___ Lignes de données

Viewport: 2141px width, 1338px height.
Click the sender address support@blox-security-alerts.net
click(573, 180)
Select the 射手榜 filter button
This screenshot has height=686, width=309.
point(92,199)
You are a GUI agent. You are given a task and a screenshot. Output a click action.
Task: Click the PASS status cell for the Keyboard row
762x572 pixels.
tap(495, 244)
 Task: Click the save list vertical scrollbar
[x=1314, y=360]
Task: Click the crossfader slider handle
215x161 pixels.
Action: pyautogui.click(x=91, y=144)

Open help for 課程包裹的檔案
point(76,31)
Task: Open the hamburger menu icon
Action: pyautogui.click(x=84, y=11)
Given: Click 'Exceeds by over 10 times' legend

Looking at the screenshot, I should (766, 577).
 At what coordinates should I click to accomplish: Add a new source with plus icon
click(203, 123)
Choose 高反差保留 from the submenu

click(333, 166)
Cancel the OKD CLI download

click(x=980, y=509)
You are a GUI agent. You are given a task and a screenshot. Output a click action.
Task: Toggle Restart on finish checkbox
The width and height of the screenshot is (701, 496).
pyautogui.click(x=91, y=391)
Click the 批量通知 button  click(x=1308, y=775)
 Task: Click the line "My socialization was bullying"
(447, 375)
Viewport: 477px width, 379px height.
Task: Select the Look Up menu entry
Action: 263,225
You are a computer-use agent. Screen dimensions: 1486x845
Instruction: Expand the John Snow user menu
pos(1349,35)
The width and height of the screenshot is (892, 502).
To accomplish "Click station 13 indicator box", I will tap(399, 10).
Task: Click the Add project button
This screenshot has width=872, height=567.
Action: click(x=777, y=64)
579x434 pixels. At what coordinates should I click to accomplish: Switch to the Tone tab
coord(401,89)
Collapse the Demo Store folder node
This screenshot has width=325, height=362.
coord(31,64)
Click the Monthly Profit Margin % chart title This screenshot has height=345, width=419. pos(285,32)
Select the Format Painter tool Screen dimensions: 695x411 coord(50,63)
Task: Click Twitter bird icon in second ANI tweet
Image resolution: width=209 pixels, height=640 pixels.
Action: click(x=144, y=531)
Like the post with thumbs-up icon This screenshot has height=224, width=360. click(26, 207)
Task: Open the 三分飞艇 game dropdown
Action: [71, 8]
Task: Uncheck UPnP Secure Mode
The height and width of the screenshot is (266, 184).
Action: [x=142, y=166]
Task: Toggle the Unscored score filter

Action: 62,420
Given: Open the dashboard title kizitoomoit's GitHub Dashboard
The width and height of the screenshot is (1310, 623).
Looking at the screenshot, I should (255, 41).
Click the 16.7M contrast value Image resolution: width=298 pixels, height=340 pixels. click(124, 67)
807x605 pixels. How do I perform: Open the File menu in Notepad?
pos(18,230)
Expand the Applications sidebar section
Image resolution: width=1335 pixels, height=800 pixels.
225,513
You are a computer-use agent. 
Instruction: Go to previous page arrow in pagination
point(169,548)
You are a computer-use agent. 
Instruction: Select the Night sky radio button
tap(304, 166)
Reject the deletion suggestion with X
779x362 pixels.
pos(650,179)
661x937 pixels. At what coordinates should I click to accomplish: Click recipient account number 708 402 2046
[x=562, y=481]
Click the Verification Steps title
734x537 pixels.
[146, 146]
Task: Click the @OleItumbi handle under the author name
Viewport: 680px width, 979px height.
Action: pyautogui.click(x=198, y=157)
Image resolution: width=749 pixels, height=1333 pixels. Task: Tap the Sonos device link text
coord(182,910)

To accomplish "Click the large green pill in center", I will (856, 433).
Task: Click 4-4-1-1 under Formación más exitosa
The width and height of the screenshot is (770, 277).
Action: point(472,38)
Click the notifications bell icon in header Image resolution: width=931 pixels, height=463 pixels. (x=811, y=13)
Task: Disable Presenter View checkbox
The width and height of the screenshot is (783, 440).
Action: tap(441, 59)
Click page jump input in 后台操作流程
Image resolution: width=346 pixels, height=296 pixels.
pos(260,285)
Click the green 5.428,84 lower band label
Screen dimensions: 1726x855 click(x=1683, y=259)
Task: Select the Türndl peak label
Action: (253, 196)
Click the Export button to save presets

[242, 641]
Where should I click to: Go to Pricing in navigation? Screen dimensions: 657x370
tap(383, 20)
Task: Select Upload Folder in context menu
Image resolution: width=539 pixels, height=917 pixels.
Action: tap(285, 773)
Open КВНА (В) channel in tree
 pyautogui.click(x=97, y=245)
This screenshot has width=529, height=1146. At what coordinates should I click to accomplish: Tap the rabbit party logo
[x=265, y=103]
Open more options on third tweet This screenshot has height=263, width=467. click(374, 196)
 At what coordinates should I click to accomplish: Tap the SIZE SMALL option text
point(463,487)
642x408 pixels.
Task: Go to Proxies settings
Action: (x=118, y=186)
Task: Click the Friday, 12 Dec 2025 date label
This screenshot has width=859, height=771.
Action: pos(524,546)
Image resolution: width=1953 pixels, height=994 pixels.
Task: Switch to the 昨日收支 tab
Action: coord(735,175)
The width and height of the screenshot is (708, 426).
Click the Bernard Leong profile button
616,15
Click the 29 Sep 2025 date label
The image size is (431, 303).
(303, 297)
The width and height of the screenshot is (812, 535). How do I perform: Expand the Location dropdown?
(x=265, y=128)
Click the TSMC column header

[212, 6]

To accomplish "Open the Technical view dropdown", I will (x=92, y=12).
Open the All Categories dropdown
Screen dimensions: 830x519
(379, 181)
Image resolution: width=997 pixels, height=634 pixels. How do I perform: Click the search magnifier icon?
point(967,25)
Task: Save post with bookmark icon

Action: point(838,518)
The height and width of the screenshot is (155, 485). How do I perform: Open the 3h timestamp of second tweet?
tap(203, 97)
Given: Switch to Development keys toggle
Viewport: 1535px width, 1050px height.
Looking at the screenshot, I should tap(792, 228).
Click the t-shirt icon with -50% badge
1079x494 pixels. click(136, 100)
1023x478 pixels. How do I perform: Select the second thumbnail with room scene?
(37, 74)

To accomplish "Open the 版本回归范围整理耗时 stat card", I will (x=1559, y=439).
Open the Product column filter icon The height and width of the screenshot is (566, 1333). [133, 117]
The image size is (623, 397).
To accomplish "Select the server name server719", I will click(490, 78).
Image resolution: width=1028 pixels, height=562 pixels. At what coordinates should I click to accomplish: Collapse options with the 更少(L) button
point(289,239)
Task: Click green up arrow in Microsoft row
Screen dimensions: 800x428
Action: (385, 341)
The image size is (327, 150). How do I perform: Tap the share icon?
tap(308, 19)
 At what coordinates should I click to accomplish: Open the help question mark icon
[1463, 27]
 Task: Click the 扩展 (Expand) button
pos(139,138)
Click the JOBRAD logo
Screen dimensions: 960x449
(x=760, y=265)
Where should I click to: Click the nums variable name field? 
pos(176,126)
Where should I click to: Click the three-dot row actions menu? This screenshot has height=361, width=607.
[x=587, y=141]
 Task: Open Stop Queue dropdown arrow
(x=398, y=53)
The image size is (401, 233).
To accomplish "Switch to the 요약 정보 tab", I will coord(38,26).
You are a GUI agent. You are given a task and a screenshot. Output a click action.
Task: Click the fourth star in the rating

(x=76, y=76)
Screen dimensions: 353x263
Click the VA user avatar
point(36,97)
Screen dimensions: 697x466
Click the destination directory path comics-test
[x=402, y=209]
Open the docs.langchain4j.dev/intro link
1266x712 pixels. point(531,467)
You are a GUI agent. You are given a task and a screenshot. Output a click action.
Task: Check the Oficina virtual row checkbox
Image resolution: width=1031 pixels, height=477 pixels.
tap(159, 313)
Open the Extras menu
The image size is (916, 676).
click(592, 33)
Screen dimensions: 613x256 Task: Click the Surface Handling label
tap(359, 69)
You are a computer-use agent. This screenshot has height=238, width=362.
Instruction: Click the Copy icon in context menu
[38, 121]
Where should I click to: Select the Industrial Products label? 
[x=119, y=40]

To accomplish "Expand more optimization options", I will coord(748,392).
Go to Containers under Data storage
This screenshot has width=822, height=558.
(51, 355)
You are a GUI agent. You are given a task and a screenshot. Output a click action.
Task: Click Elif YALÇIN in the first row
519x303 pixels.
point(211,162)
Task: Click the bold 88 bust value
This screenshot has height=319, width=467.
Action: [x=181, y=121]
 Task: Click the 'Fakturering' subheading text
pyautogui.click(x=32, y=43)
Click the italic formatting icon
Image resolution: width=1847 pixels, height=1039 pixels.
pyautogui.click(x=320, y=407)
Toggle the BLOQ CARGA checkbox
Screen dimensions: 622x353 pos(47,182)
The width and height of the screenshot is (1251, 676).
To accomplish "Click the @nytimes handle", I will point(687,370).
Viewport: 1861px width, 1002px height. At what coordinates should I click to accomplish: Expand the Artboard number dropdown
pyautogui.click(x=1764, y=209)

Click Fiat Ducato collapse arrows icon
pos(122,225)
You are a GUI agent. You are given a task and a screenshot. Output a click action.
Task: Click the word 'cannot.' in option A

______

→ Consignes et exigences:
Remplacez « italic » par « underline » dans ces lignes, sans rien modifier d'autre. Commencez à la ligne qui contient « I will coord(748,392). » et arrêtez-vous après celle qui contient « pos(122,225) ».

→ Solution proposée:
To accomplish "Expand more optimization options", I will coord(748,392).
Go to Containers under Data storage
This screenshot has width=822, height=558.
(51, 355)
You are a GUI agent. You are given a task and a screenshot. Output a click action.
Task: Click Elif YALÇIN in the first row
519x303 pixels.
point(211,162)
Task: Click the bold 88 bust value
This screenshot has height=319, width=467.
Action: [x=181, y=121]
 Task: Click the 'Fakturering' subheading text
pyautogui.click(x=32, y=43)
Click the underline formatting icon
Image resolution: width=1847 pixels, height=1039 pixels.
pyautogui.click(x=320, y=407)
Toggle the BLOQ CARGA checkbox
Screen dimensions: 622x353 pos(47,182)
The width and height of the screenshot is (1251, 676).
To accomplish "Click the @nytimes handle", I will point(687,370).
Viewport: 1861px width, 1002px height. At what coordinates should I click to accomplish: Expand the Artboard number dropdown
pyautogui.click(x=1764, y=209)

Click Fiat Ducato collapse arrows icon
pos(122,225)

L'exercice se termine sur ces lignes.